WHAT YOU NEED TO DO:
Leaving out all pictures, write out word for word the lines from the one containing "Screen dimensions: 812x562" to the end of the data below.

======== DATA IN THIS EXERCISE

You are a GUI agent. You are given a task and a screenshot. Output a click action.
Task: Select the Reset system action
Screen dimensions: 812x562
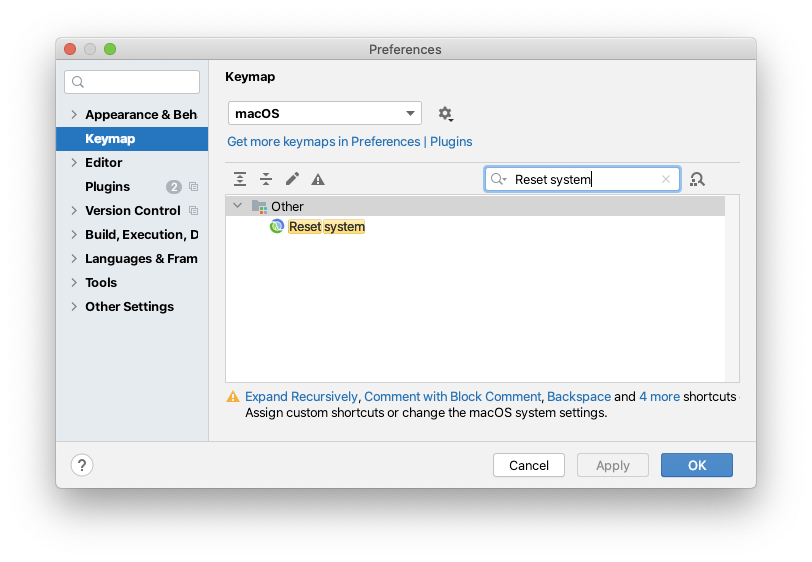[326, 227]

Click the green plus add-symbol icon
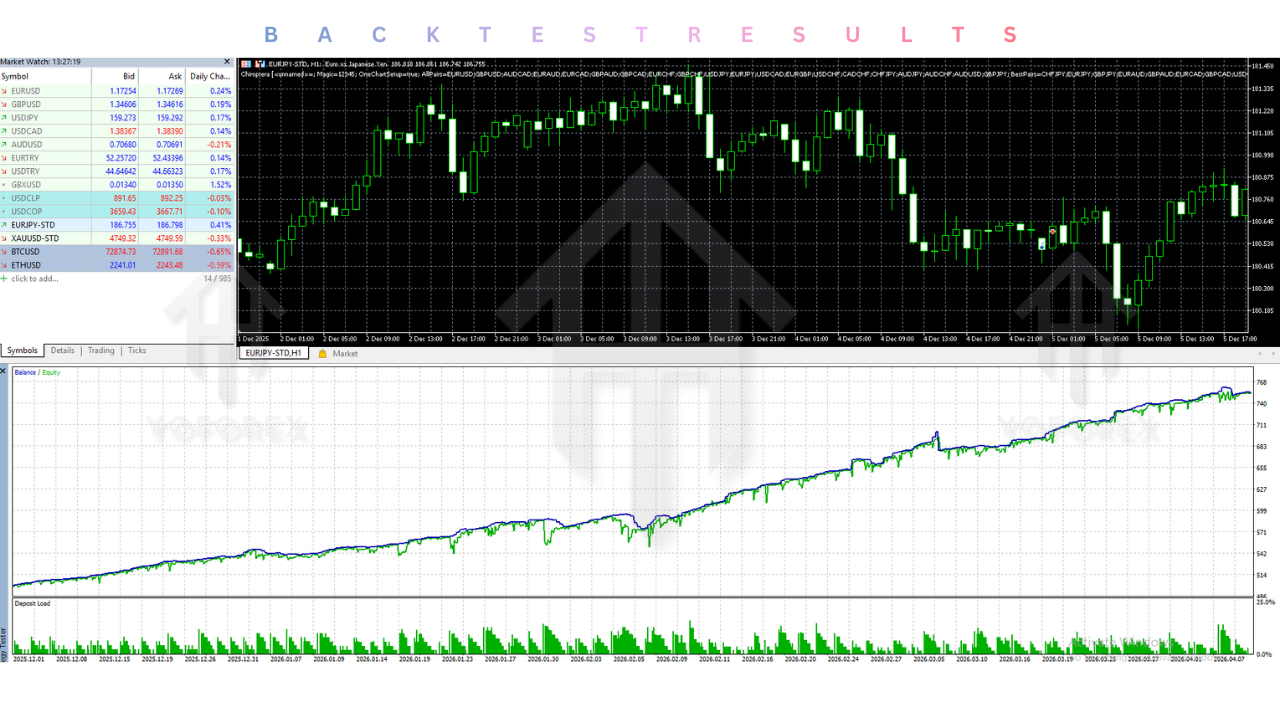pos(4,279)
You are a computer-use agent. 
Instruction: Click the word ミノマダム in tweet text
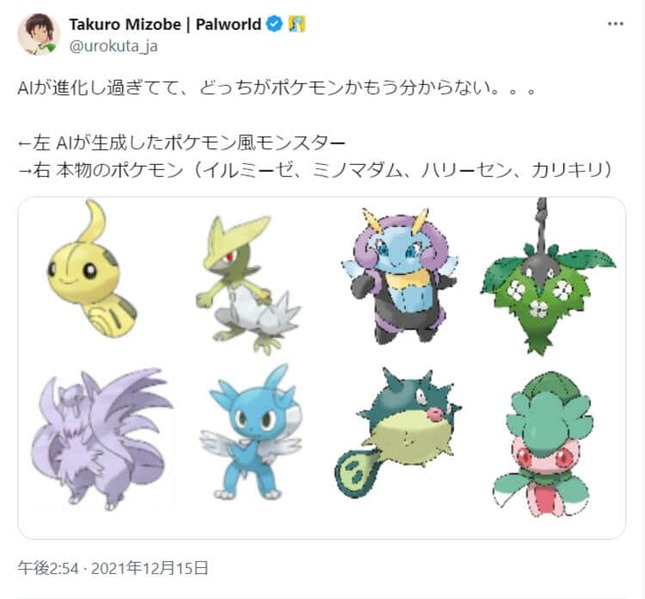tap(356, 170)
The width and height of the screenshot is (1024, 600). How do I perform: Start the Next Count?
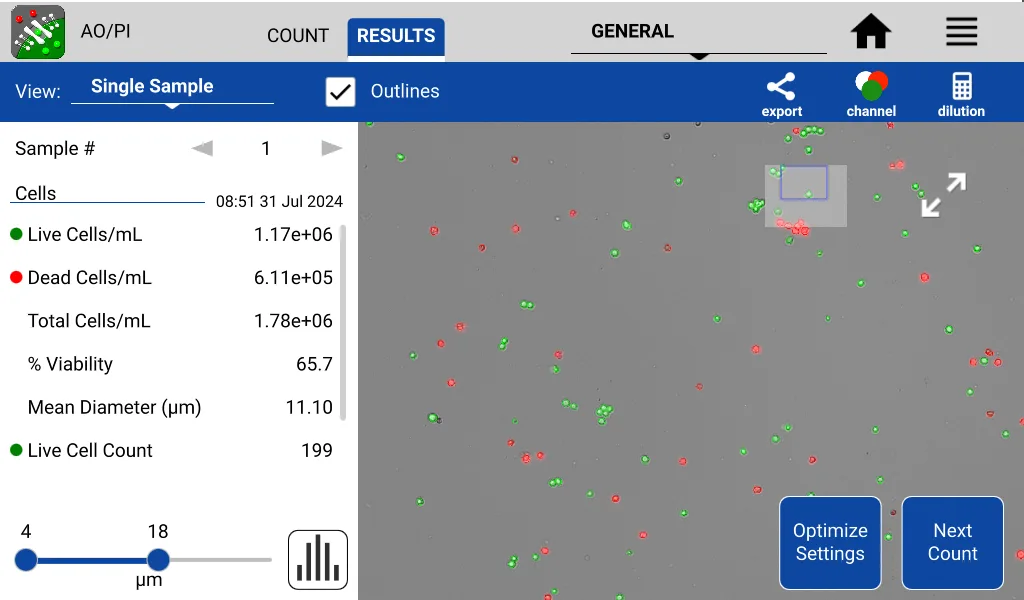(x=951, y=542)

================

TASK SOLUTION:
Screen dimensions: 812x562
[326, 227]

Click the green plus add-symbol icon
pos(4,279)
You are a computer-use agent. 
Instruction: Click the word ミノマダム in tweet text
tap(356, 170)
The width and height of the screenshot is (1024, 600). How do I perform: Start the Next Count?
(x=951, y=542)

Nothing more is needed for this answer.